= Texte du document =
○ ○ ○ ○ ○ ○ ○
Par ailleurs, le projet néglige entièrement les propositions de la MEC en faveur de la mise en place d'une archéologie prévisionnelle, laquelle passe par la réalisation en amont des diagnostics éventuellement prescrits pour réduire les délais. La MEC était favorable à la création d'une obligation de saisine des services régionaux d'archéologie dans la phase de préparation d'une zone d'aménagement concerté, d'un lotissement ou de permis groupés, les diagnostics prescrits devant être réalisés immédiatement et conduire à une prescription de fouilles détaillée. Le projet pourrait utilement être complété sur ce point.

M. François Goulard a souligné qu'il était intervenu de manière critique lors du débat relatif à la loi du 17 janvier 2001, et que les faits confirment ces critiques : la mise en place d'un monopole de l'Institut national de recherches archéologiques préventives (INRAP) a été regrettable, d'autant plus qu'il n'est pas nécessaire au bon fonctionnement de l'archéologie préventive et que d'autres acteurs peuvent intervenir. Les conclusions du rapport de la Mission d'évaluation et de contrôle (MEC) et le projet de loi constituent donc un réel progrès. Légiférer dans ce domaine nécessite de concilier deux impératifs contradictoires : permettre des fouilles archéologiques à chaque fois que cela est nécessaire, ce qui implique une intervention de la puissance publique et ne pas pénaliser les aménageurs ou retarder les travaux.

Le Président Pierre Méhaignerie s'est interrogé sur les modalités de financement des opérations de diagnostic et de fouilles, proposées dans le projet de loi. Il a souhaité que des délais plus stricts soient prévus par la loi.

M. Laurent Hénart a distingué les propositions du rapport de la MEC de celles du projet de loi. S'agissant du diagnostic, le projet de loi prévoit que l'INRAP et les collectivités territoriales pourront recourir à des personnes de droit privé. Actuellement, il existe une pluralité d'acteurs, mais c'est l'INRAP qui décide d'y avoir recours. Si la collectivité territoriale n'exerce pas une compétence générale de diagnostic, elle ne paie pas la redevance et elle la collecte sur les aménagements réalisés sur son territoire. Elle sera payée en tant que prestataire, au cas par cas. La redevance représente 0,32 euro par mètre carré de terrain concerné. Le projet de loi accompagne d'ailleurs ce principe de très nombreuses exonérations. La construction pour soi-même est exonérée, s'agissant des personnes privées.
○ ○ ○ ○ ○ ○ ○
Enregistrements conservés
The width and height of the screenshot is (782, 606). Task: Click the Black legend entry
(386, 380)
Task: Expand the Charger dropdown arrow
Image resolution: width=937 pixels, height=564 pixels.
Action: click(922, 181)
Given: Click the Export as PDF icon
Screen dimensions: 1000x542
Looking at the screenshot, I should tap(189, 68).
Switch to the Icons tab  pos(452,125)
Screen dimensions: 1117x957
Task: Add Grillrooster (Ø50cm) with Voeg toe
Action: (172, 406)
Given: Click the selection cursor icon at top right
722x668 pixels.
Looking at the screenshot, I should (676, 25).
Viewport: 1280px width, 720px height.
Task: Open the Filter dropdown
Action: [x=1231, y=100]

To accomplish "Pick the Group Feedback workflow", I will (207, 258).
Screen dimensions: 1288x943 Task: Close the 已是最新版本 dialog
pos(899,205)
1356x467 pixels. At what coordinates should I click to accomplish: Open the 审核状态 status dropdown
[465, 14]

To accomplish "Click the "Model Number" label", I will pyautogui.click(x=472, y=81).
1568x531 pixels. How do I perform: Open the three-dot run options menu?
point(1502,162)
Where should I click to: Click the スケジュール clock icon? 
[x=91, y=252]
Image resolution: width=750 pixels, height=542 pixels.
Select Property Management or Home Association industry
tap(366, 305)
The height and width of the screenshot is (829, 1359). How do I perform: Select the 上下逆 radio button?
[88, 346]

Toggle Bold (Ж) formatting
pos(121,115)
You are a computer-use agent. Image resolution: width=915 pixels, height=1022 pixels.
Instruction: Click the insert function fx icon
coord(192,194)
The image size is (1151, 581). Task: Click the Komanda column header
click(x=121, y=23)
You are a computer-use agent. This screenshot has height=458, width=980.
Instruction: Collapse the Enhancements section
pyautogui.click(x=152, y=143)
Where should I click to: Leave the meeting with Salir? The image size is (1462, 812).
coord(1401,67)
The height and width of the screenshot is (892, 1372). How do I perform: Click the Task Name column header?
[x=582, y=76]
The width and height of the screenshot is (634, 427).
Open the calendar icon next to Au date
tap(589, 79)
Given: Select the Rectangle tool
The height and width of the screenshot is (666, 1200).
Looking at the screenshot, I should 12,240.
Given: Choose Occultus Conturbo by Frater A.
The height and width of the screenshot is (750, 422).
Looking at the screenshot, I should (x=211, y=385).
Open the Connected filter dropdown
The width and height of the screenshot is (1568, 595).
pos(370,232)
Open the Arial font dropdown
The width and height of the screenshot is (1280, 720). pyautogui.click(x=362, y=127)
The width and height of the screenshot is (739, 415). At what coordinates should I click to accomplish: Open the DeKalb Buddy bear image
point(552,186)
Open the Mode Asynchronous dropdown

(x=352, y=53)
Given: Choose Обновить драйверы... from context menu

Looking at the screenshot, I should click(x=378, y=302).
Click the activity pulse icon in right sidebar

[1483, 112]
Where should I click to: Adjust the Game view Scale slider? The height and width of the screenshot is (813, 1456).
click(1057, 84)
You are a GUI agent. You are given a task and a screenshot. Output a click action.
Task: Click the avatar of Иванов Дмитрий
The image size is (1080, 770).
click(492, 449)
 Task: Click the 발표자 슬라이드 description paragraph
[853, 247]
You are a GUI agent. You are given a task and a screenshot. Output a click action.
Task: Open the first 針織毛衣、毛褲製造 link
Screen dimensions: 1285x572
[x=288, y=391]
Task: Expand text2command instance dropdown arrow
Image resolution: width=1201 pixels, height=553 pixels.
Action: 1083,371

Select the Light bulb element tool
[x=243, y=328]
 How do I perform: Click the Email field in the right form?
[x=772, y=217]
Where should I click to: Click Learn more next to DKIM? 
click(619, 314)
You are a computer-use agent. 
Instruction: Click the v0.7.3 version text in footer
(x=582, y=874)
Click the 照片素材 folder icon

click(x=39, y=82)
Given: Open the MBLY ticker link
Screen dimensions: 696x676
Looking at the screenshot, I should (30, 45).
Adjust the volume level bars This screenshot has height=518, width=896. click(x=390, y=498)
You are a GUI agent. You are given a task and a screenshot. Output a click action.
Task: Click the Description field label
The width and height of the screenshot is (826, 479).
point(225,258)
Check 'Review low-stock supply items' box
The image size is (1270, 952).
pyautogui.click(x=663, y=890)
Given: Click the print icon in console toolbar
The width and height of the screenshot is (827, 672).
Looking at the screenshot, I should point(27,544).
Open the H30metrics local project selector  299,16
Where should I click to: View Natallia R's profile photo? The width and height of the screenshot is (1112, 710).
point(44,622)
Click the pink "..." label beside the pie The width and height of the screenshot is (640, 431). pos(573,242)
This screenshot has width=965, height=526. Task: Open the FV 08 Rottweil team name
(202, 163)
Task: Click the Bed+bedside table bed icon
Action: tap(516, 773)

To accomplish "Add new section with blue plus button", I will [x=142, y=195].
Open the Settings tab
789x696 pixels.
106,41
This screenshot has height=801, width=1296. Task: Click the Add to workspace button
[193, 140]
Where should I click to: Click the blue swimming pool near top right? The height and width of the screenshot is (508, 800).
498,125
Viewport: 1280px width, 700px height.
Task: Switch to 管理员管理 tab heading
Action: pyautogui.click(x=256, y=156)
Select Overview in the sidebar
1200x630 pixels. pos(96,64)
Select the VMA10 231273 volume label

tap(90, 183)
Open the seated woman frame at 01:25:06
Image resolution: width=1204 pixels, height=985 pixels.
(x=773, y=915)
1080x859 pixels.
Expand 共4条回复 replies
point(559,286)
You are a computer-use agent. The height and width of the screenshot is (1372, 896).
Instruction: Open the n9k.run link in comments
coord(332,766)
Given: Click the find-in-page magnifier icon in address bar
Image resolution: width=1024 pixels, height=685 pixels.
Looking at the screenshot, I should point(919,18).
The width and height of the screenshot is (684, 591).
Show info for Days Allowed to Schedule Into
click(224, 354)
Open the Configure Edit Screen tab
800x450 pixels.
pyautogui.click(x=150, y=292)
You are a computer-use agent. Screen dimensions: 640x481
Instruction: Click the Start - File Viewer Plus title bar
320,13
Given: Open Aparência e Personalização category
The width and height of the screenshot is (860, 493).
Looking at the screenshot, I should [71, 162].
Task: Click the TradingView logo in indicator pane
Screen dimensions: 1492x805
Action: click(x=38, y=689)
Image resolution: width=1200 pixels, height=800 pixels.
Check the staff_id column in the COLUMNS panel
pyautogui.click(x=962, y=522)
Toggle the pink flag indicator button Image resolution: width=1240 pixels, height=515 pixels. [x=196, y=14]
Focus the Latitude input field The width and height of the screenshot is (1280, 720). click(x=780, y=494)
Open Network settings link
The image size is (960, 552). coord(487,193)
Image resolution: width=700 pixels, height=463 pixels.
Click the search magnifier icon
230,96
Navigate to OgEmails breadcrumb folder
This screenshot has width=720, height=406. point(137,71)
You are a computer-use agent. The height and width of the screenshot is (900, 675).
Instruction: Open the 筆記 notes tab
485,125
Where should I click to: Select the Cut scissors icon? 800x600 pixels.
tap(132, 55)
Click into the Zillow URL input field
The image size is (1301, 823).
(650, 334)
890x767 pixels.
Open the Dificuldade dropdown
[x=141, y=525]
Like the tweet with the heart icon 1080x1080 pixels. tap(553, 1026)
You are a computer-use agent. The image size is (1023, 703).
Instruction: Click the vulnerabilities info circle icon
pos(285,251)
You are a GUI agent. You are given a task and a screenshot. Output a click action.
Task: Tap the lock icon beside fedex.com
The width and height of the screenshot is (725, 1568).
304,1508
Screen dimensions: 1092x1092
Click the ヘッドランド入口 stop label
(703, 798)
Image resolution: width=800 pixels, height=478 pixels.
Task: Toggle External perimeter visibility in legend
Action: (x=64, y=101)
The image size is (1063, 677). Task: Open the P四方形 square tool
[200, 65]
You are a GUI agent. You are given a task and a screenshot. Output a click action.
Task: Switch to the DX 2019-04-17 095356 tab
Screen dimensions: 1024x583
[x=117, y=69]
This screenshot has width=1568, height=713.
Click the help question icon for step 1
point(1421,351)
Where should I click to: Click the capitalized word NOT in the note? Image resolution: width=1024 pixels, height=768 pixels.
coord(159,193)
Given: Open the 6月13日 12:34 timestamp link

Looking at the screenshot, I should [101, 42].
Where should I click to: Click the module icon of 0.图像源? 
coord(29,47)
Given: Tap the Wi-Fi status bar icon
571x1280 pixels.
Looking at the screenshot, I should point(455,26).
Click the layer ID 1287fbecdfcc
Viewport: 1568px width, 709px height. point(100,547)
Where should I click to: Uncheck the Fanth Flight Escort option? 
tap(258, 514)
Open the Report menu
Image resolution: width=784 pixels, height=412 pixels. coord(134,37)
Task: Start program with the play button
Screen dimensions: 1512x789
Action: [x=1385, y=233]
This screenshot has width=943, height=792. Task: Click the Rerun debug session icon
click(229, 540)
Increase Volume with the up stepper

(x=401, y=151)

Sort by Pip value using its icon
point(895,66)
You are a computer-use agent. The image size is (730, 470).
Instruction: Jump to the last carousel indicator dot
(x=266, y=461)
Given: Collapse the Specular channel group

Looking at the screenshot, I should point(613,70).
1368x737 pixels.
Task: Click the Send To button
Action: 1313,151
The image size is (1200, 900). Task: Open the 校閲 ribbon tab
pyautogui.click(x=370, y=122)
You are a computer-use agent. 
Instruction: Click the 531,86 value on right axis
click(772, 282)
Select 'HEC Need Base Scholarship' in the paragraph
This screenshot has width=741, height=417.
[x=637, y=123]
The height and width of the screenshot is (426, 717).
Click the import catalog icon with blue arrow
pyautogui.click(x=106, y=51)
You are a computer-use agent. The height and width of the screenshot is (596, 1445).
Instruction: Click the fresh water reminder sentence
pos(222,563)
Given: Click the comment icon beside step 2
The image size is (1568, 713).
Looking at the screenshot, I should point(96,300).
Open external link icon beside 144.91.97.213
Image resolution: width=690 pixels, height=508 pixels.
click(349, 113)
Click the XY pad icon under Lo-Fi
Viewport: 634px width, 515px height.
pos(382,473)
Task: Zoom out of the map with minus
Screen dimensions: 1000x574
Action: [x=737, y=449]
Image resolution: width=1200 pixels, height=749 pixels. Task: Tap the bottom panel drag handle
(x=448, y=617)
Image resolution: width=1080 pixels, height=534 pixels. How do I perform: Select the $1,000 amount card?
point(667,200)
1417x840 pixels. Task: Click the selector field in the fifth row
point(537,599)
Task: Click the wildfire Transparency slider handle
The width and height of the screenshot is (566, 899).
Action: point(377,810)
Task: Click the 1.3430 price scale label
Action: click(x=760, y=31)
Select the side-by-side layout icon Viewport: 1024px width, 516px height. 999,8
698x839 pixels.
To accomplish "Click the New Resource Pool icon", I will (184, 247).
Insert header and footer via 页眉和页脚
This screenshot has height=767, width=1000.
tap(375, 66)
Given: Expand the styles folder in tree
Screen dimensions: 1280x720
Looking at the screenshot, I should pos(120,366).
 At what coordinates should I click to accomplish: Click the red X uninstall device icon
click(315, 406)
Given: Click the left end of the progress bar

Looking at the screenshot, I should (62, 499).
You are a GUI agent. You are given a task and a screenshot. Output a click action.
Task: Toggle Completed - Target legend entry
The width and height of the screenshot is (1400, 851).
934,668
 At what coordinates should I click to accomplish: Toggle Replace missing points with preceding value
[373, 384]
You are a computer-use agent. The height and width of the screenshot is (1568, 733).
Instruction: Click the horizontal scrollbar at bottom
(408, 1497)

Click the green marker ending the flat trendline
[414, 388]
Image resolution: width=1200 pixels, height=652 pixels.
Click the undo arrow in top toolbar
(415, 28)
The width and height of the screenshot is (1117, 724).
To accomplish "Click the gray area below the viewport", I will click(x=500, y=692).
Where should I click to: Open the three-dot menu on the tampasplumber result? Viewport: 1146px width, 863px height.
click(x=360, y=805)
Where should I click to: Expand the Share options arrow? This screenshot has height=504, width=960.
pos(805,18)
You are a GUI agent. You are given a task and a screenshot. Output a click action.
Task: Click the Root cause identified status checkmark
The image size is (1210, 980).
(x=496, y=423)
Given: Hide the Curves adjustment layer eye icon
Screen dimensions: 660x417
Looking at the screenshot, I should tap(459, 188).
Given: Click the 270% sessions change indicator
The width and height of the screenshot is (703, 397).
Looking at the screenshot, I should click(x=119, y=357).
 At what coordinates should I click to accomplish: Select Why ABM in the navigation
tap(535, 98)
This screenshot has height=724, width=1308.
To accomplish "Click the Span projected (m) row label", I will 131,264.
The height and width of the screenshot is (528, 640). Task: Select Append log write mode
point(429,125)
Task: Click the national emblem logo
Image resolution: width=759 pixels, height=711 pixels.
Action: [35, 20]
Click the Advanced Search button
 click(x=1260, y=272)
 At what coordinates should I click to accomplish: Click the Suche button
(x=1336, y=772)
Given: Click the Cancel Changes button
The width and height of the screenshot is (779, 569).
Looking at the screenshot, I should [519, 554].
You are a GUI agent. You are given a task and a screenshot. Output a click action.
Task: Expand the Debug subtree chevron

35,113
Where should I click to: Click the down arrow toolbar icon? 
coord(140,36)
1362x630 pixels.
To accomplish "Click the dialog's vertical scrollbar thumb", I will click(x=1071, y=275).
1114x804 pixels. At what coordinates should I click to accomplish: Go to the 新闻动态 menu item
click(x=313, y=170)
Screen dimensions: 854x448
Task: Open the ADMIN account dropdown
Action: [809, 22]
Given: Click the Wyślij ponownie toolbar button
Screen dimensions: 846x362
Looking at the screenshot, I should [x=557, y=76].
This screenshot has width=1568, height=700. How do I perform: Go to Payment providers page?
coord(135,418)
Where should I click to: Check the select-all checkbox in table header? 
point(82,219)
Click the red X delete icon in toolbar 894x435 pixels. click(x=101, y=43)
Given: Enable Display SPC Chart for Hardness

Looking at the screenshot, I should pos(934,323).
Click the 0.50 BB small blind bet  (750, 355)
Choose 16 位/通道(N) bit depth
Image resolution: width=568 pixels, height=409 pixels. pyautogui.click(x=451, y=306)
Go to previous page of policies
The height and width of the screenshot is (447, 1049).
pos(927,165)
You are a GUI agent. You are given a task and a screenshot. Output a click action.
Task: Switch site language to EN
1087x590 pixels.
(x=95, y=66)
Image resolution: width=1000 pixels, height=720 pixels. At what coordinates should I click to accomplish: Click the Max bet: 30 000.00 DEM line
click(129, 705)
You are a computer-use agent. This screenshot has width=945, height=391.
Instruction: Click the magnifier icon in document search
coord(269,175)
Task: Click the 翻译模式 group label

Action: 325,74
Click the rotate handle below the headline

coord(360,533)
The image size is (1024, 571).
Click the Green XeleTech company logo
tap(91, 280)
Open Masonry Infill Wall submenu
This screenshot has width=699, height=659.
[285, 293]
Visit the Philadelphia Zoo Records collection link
○ ○ ○ ○ ○ ○ ○
= Tâche à réaliser 1 =
Répondez s'il vous plaît aux questions suivantes sur le texte consacré à l'archéologie préventive :
(a) À combien par mètre carré de terrain concerné M. Laurent Hénart chiffre-t-il la redevance ?
(b) De quelle date est la loi lors du débat de laquelle M. François Goulard était intervenu de manière critique ?
(c) Qu'a souhaité le Président Pierre Méhaignerie au sujet des délais ?
= Tâche à réaliser 2 =
Poursuivez le texte sur l'archéologie préventive à partir de sa dernière phrase.

= Réponse proposée 1 =
(a) 0,32 euro par mètre carré de terrain concerné.
(b) Du 17 janvier 2001.
(c) Que des délais plus stricts soient prévus par la loi.

= Réponse proposée 2 =
En revanche, dans son rapport, la MEC a proposé que le diagnostic fasse intervenir une diversité d'opérateurs. Par ailleurs, la redevance de diagnostic pourrait être transformée en une redevance d'étude archéologique qui pourrait être collectée sur le modèle de la taxe locale d'équipement (TLE) et simultanément à son paiement, par un service de l'État. L'objectif des propositions du rapport est d'inciter à effectuer les diagnostics le plus tôt possible, c'est-à-dire en amont du permis de construire. Par exemple, pour les zones d'aménagement concerté (ZAC), les diagnostics devraient obligatoirement être réalisés dès la préparation de l'opération d'aménagement.

S'agissant des fouilles, le projet de loi propose que le prix payé soit celui du service effectué et soit laissé à la charge des aménageurs. Il prévoit aussi la création d'un fonds de péréquation, conformément aux propositions de la MEC. En revanche, deux aspects ne semblent pas satisfaisants. Tout d'abord, les critères d'attribution de subventions n'ont pas été établis par le projet de loi. De plus, le fonds de péréquation serait géré par l'INRAP, alors que le rapport de la MEC proposait que l'État prenne en charge cette gestion.

Le Président Pierre Méhaignerie s'est inquiété des problèmes d'inégalité entre aménagements ruraux et urbains induits par une redevance assise sur la surface des terrains.

M. Laurent Hénart a précisé qu'une taxe additionnelle à la taxe locale d'équipement permettrait de mieux prendre en compte la valeur des aménagements envisagés et de réduire les risques d'iniquité, alors que la redevance proposée ne résout pas cette difficulté.

M. François Goulard a souligné que les barèmes applicables sont aujourd'hui particulièrement complexes.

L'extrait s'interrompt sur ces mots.